When you are digging down, your speed is dependent on what you find. Your progress is dictated by things that are essentially hidden before work starts. If your path ahead (or downwards) is obscured until your have cleared enough earth to uncover the next layer, then each section may hold unexpected surprises and lead to unanticipated delays. While it may be possible to say things like, “well we need to dig down 20m and each metre should take us 10 days”, any given metre might actually take 20 days, or more. There are two issues here; first it is difficult to reduce the overall work into tasks, second it is harder to estimate each task accurately. The further below ground a phase of the dig is, the harder it will be to predict what will happen before ground is broken. Even with exploratory digs, or the use of scanning equipment, this can be very difficult to assess in advance. However it is to the concept of exploratory digs that this article is devoted.
Why a feasibility study is invaluable
At any point in the economic cycle, even more so in today’s circumstances, it is not ideal to tell your executive team that you have no idea how long a project will take, nor how much it might cost. Even with the most attractive of benefits to be potentially seized (and it is my firm belief that BI projects have a greater payback than many other types of IT projects), unless there is some overriding reason that work must commence, then your project is unlikely to gain a lot of support if it is thus characterised. So how to square the circle of providing estimates for BI projects that are accurate enough to present to project sponsors and will not subsequently leave you embarrassed by massive overruns?
It is in addressing this issue that BI feasibility studies have their greatest value. These can be thought of as analogous to the exploratory digs referred to above. Of course there are some questions to be answered here. By definition, a feasibility study cannot cover all of the ground that the real project needs to cover, choices will need to be made. For example, if there are likely to be 10 different data sources for your eventual warehouse, then should you pick one and look at it in some depth, or should you fleetingly examine all 10 areas? Extending our archaeological metaphor, should your exploratory dig be shallow and wide, or a deep and narrow borehole?

Recorded information:
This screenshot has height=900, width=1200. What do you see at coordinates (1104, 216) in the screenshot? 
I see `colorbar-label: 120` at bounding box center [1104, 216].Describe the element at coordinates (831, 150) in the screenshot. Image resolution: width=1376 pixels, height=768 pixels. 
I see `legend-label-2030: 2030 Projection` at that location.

Required work:
Reproduce word for word the part of the passage on BI feasibility studies that begins at the words "Why a feasibility" and ends after the words "by massive overruns?".

Completed task:
Why a feasibility study is invaluable
At any point in the economic cycle, even more so in today’s circumstances, it is not ideal to tell your executive team that you have no idea how long a project will take, nor how much it might cost. Even with the most attractive of benefits to be potentially seized (and it is my firm belief that BI projects have a greater payback than many other types of IT projects), unless there is some overriding reason that work must commence, then your project is unlikely to gain a lot of support if it is thus characterised. So how to square the circle of providing estimates for BI projects that are accurate enough to present to project sponsors and will not subsequently leave you embarrassed by massive overruns?